Indians have been told to hand over billions in banknotes after the country’s reserve bank set a deadline of the end of the month to exchange or deposit the country’s highest-value notes.
The 2,000 rupee note is still in wide circulation and is said to total £2.3billion.
Indians still in possession of the notes after the deadline in four days’ time will have to provide a reason for doing so.
The Reserve Bank of India announced the move on May 19 and by the start of September, 93 percent of the notes had reportedly been returned.
Of those notes returned so far the majority were deposited while a fraction have been exchanged for other denominations, according to banking data.

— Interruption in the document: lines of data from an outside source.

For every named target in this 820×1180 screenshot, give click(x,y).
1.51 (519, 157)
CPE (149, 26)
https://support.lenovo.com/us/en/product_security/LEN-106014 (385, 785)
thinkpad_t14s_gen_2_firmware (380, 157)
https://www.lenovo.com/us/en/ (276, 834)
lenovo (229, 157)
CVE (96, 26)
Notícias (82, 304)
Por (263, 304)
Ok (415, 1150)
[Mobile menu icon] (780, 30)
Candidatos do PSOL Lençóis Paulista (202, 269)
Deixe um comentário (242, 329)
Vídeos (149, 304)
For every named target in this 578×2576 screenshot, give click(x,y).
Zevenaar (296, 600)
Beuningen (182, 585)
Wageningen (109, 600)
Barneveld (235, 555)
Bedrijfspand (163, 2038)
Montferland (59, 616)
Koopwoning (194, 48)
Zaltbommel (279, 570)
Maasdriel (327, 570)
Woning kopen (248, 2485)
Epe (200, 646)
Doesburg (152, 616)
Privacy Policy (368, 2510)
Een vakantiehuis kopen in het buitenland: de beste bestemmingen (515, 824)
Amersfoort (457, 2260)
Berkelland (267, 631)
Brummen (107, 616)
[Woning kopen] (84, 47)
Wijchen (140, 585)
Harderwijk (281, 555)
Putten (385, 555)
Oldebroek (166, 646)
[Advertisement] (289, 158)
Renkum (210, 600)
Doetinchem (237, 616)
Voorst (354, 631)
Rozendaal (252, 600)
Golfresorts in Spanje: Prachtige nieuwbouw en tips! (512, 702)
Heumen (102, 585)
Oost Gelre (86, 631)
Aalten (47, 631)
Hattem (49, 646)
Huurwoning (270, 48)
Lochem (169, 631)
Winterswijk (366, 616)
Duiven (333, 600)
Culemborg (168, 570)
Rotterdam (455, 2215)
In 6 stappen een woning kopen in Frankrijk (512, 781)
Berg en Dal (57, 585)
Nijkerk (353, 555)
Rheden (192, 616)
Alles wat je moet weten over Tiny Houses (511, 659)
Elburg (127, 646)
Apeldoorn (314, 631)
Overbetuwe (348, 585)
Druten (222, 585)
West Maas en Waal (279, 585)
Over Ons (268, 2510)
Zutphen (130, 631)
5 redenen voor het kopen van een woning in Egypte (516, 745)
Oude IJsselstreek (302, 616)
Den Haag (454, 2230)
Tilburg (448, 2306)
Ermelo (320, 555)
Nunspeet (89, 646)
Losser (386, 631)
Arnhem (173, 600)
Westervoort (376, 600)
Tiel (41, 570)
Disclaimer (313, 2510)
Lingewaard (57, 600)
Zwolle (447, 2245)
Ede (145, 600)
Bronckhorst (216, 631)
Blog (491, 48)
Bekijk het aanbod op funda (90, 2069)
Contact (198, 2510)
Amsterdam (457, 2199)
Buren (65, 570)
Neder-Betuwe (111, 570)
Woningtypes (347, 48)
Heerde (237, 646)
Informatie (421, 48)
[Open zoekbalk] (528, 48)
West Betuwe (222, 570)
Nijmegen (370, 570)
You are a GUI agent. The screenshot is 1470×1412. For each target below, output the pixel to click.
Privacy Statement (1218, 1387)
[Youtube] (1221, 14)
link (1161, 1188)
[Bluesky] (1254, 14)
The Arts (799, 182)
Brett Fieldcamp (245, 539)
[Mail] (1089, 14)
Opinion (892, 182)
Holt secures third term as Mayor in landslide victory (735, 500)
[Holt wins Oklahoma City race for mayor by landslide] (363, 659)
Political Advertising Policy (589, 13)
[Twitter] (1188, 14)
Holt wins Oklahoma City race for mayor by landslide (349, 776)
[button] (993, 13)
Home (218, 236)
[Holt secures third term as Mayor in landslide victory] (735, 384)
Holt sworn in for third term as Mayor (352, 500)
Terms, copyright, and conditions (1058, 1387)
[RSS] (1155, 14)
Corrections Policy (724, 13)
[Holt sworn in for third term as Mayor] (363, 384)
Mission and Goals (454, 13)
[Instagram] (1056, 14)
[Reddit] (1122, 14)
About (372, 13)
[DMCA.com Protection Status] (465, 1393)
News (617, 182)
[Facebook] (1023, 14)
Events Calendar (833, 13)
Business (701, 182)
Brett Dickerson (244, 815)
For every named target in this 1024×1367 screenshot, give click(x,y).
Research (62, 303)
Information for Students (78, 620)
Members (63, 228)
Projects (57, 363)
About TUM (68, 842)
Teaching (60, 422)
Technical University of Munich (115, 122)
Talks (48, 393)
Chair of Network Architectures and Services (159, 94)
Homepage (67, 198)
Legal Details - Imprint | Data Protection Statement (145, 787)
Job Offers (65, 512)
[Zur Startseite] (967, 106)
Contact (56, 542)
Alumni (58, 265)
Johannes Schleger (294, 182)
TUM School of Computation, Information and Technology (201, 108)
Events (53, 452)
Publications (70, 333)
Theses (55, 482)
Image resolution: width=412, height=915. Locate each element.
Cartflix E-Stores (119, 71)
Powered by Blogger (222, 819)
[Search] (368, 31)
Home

In a shock move, India’s Prime Minister Narendra Modi announced in November that all 500 and 1,000 rupee notes would be phased out. The 2,000 rupee notes were brought in soon after to boost the amount of money in circulation.
The decision sparked chaos as people waited in long queues outside banks and ATMS to exchange their 500 and 1,000 rupee notes before the deadline came.
Modi defended the move as a measure to combat money earned from the black market.
India’ reserve bank has looked to avoid similar panicked scenes by keeping the 2,000 rupee legal tender status beyond the deadline.
This means that while Indians are encouraged to deposit or exchange the 2,000 Rupee notes, they can still be used for purchases past the deadline.
The Governor of the Bank issued a plea to Indians not to rush the banks as the required replacement notes had been made available.
Shaktikanta Das also insisted that the withdrawal of the notes will have minimal impact on the country’s economy.